#### Required work
Reproduce word for word, from the entries below, the line with "５月18日 宇都宮『柿の木幼稚園』室谷会長講演会開催！ (873, 1044)", the line with "お問い合わせ (1057, 1990)", and every line between them, and nothing more.

■ ■ ■ ■ ■ ■ ■

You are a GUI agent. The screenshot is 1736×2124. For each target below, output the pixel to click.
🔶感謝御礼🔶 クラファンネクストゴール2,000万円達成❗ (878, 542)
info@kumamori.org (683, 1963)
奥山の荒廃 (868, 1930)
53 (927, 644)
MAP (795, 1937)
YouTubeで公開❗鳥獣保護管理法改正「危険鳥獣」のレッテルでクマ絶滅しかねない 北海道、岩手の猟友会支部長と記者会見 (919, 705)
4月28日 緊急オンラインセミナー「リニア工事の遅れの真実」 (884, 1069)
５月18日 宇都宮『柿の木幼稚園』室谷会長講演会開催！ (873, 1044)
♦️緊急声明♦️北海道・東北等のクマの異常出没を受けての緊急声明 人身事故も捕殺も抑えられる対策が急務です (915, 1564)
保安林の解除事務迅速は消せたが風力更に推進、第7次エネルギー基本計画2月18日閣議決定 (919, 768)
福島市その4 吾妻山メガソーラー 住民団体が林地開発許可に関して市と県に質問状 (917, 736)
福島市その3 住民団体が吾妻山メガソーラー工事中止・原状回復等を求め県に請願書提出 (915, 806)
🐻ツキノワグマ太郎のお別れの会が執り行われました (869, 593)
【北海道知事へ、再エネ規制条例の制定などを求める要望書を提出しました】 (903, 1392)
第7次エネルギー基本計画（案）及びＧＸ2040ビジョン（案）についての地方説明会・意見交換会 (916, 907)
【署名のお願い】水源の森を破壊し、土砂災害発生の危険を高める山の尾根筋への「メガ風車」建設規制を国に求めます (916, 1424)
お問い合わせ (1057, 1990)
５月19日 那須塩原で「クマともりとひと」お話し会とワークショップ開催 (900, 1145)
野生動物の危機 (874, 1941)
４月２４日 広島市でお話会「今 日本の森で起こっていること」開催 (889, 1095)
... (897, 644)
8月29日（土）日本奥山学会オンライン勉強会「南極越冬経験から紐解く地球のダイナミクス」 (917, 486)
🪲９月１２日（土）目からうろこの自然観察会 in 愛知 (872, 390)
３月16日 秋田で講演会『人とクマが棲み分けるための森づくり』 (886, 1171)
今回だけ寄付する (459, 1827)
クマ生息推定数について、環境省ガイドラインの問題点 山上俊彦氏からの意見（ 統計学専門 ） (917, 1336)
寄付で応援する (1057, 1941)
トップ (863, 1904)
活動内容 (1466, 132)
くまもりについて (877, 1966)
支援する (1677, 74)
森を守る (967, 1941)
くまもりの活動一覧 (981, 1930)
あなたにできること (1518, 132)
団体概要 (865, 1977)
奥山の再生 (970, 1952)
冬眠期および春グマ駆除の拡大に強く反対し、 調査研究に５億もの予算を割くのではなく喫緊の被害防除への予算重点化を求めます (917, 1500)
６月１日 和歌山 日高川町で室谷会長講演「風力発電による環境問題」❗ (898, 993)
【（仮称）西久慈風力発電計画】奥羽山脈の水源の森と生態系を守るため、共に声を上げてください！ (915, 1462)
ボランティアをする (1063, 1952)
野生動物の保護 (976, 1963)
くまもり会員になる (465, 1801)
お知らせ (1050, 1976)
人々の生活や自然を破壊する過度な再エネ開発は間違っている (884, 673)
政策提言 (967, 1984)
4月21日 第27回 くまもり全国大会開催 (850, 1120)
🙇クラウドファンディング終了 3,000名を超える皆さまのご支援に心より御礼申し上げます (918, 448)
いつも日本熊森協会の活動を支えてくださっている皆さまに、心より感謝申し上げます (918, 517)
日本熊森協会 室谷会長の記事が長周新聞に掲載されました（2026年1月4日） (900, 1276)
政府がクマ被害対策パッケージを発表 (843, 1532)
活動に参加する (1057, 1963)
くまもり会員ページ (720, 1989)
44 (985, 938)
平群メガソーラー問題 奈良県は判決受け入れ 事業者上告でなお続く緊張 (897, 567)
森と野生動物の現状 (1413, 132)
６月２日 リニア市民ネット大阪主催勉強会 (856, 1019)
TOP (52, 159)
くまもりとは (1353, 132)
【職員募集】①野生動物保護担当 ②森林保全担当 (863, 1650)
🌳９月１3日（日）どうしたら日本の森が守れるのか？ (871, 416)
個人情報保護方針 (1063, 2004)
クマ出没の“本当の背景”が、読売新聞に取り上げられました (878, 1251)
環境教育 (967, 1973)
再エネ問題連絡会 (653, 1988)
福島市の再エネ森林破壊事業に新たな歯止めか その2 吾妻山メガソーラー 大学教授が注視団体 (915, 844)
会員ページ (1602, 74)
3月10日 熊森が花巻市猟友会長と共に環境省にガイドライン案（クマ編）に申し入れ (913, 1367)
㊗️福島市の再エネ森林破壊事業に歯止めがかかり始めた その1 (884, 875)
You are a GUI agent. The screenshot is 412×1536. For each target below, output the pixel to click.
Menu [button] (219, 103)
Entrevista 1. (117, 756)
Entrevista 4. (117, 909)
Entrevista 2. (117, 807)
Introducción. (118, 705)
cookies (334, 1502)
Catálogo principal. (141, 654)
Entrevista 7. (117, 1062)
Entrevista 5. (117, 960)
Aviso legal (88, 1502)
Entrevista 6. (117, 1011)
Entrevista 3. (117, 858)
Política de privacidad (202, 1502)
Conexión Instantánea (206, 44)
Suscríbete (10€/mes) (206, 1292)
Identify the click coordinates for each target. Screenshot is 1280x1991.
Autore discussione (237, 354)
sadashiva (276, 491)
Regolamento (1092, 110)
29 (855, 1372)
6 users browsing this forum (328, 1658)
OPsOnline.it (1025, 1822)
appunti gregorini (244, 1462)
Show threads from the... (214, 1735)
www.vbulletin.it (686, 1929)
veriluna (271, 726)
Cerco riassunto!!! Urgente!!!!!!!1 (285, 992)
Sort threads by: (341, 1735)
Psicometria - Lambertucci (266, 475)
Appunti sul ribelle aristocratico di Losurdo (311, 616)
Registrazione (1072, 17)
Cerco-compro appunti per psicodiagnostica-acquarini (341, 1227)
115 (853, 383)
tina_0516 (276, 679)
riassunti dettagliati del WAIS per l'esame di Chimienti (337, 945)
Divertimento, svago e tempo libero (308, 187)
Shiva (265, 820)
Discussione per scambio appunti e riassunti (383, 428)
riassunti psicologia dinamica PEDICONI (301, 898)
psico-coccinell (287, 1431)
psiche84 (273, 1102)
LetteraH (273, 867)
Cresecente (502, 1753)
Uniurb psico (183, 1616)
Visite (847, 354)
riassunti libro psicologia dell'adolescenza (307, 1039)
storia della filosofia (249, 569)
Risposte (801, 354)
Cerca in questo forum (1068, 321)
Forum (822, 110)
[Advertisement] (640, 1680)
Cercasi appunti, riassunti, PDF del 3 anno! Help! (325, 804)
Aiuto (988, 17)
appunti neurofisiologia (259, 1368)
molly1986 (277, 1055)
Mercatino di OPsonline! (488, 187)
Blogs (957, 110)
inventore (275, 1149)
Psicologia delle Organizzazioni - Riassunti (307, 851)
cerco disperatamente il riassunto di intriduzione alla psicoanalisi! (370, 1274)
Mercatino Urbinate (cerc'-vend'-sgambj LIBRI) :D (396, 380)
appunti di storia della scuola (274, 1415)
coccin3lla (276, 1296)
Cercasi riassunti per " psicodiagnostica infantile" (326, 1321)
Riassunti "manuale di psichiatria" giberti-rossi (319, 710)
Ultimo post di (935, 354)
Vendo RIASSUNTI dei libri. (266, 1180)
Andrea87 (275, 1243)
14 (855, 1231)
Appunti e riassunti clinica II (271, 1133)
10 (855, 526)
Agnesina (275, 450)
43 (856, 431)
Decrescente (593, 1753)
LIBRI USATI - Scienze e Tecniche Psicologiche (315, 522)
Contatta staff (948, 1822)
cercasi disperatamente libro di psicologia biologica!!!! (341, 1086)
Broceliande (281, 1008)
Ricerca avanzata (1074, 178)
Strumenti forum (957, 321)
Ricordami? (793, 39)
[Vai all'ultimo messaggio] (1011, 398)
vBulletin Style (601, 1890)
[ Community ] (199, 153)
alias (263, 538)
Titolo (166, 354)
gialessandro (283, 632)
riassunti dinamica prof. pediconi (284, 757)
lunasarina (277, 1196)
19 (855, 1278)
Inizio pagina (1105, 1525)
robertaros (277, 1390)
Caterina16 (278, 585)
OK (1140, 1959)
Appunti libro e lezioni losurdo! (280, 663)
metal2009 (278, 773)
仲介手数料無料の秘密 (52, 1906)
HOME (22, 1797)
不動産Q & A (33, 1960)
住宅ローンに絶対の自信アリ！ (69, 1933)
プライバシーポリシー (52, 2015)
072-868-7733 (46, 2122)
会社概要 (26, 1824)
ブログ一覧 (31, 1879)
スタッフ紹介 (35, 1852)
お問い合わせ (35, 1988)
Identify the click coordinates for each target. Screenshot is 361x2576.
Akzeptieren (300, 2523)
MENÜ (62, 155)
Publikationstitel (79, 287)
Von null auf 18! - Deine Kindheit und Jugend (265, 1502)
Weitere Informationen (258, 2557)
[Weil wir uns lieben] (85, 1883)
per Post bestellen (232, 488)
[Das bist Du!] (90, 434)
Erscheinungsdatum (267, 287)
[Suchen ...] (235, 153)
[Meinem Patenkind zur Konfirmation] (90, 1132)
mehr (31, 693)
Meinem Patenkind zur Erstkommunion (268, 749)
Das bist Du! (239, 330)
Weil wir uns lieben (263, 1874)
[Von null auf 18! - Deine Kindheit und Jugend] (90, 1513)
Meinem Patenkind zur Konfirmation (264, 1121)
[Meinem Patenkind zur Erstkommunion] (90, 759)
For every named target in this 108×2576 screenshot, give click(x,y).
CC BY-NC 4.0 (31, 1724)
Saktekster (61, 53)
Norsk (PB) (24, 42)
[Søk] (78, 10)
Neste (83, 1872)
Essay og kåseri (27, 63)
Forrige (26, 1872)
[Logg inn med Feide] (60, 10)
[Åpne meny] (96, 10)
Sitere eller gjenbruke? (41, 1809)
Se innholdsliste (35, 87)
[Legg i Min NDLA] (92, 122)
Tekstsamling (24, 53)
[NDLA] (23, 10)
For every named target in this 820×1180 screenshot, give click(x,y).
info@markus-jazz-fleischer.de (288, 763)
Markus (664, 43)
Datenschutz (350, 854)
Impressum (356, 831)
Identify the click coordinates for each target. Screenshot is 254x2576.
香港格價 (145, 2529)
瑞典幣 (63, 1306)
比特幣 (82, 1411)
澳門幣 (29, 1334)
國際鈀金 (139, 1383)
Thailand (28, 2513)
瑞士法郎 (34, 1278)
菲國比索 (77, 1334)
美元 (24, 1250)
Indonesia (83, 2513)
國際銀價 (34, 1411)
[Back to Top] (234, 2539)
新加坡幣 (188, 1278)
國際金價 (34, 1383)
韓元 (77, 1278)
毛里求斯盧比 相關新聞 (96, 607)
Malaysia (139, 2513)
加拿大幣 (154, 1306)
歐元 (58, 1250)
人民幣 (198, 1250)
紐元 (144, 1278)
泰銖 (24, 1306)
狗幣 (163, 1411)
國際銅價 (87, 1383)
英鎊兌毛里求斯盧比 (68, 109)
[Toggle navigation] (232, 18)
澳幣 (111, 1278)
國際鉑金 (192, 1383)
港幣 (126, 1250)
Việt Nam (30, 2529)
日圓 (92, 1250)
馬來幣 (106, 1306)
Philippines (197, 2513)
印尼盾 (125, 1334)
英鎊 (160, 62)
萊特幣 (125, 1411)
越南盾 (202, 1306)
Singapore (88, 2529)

■ ■ ■ ■ ■ ■ ■

#### Written reply
５月18日 宇都宮『柿の木幼稚園』室谷会長講演会開催！ (873, 1044)
♦️緊急声明♦️北海道・東北等のクマの異常出没を受けての緊急声明 人身事故も捕殺も抑えられる対策が急務です (915, 1564)
保安林の解除事務迅速は消せたが風力更に推進、第7次エネルギー基本計画2月18日閣議決定 (919, 768)
福島市その4 吾妻山メガソーラー 住民団体が林地開発許可に関して市と県に質問状 (917, 736)
福島市その3 住民団体が吾妻山メガソーラー工事中止・原状回復等を求め県に請願書提出 (915, 806)
🐻ツキノワグマ太郎のお別れの会が執り行われました (869, 593)
【北海道知事へ、再エネ規制条例の制定などを求める要望書を提出しました】 (903, 1392)
第7次エネルギー基本計画（案）及びＧＸ2040ビジョン（案）についての地方説明会・意見交換会 (916, 907)
【署名のお願い】水源の森を破壊し、土砂災害発生の危険を高める山の尾根筋への「メガ風車」建設規制を国に求めます (916, 1424)
お問い合わせ (1057, 1990)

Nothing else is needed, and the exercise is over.